#### [EXERCISE GOAL]
Return the lines from the one containing "Click the 6,00 y-axis value" through the end of the lines, word for word, both ends included. Leave the pictures out of your answer.

-- Begin ITEMS --

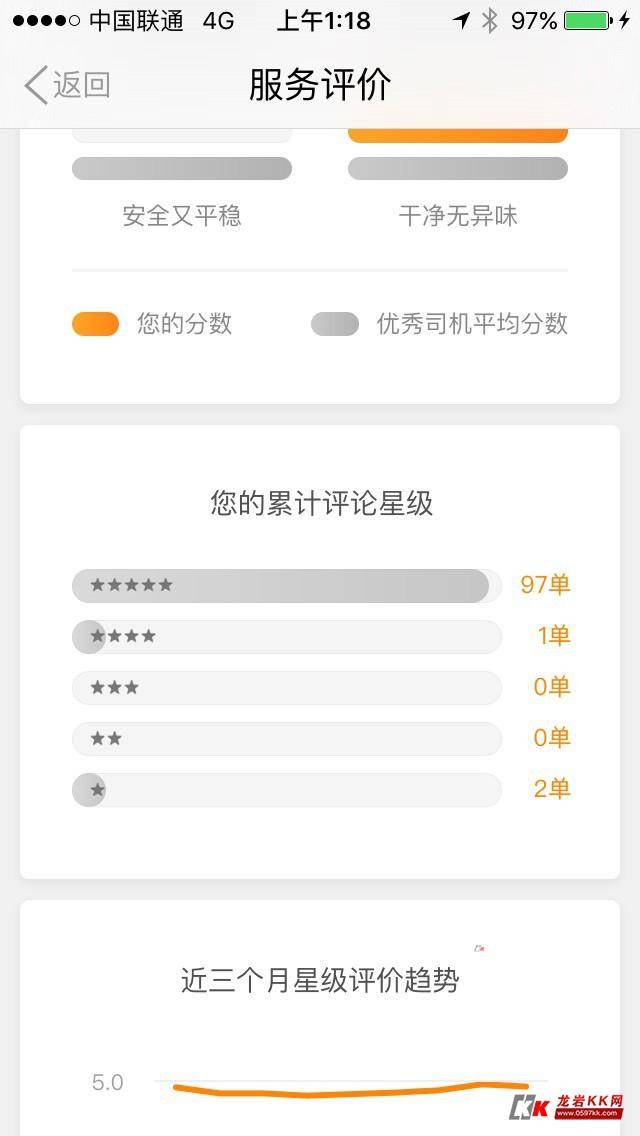The width and height of the screenshot is (640, 1136).
Task: Tap the 近三个月星级评价趋势 heading
Action: pos(320,980)
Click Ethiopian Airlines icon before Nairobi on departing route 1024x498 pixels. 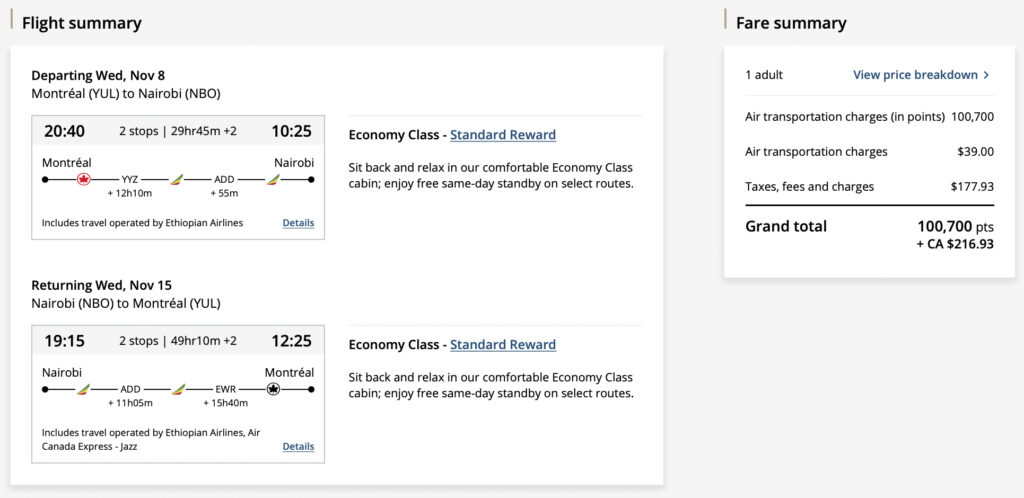pyautogui.click(x=271, y=180)
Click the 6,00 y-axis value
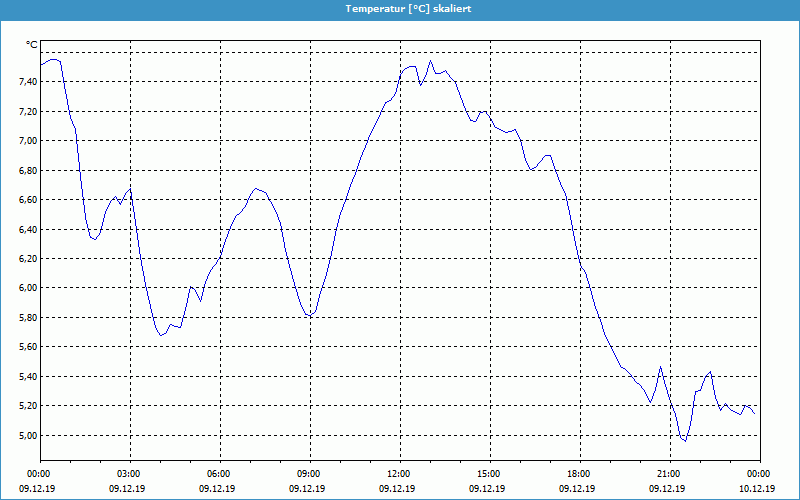800x500 pixels. pyautogui.click(x=27, y=288)
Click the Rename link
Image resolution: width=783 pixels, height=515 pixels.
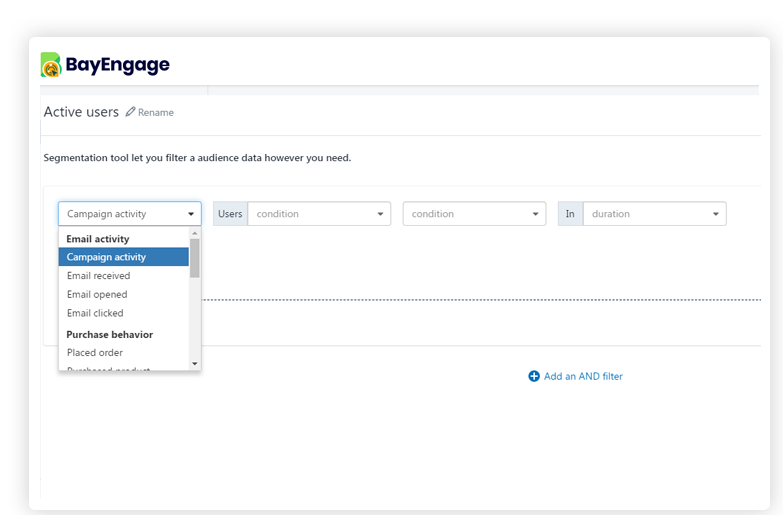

-- End ITEMS --

#### [EXERCISE RESPONSE]
Click the 6,00 y-axis value
800x500 pixels. pyautogui.click(x=27, y=288)
Click the Rename link
Image resolution: width=783 pixels, height=515 pixels.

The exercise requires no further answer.